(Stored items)
★ ★ ★ ★
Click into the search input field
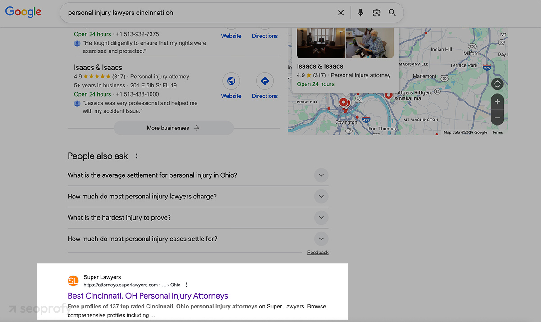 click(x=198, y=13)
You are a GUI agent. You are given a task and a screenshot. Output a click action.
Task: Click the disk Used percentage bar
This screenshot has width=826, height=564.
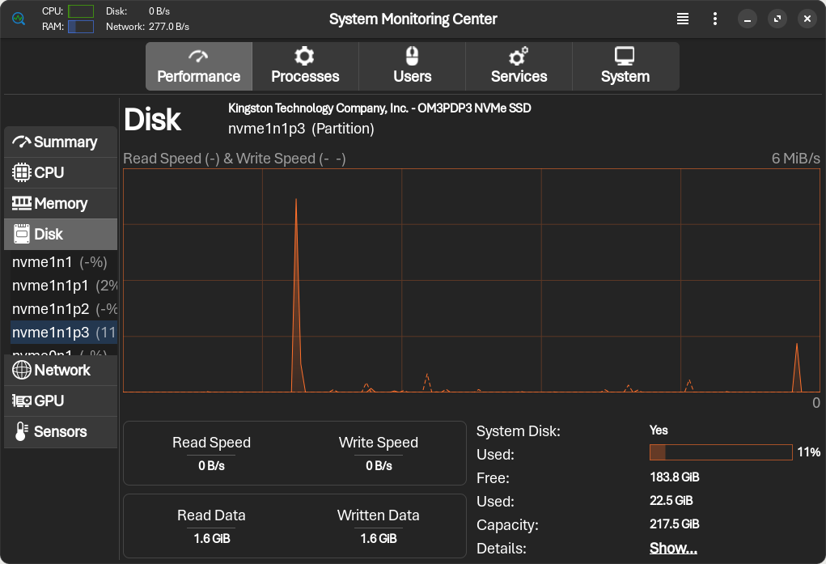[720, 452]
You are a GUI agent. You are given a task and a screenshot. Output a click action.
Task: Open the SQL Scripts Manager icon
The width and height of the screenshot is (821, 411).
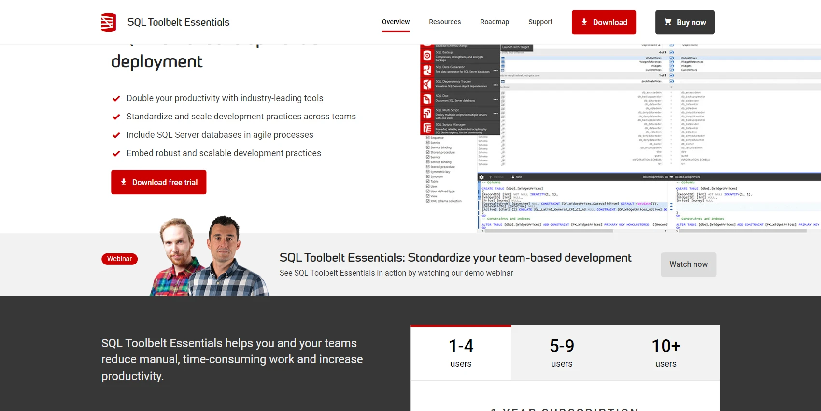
★ ★ ★ ★
#### Problem
Pictures are to be dropped; every line of the records is to be returned unchanged.

#### Answer to the problem
Click into the search input field
 click(x=198, y=13)
You are a GUI agent. You are given a task and a screenshot. Output a click action.
Task: Click the disk Used percentage bar
This screenshot has width=826, height=564.
[720, 452]
You are a GUI agent. You are given a task and a screenshot. Output a click action.
Task: Open the SQL Scripts Manager icon
The width and height of the screenshot is (821, 411).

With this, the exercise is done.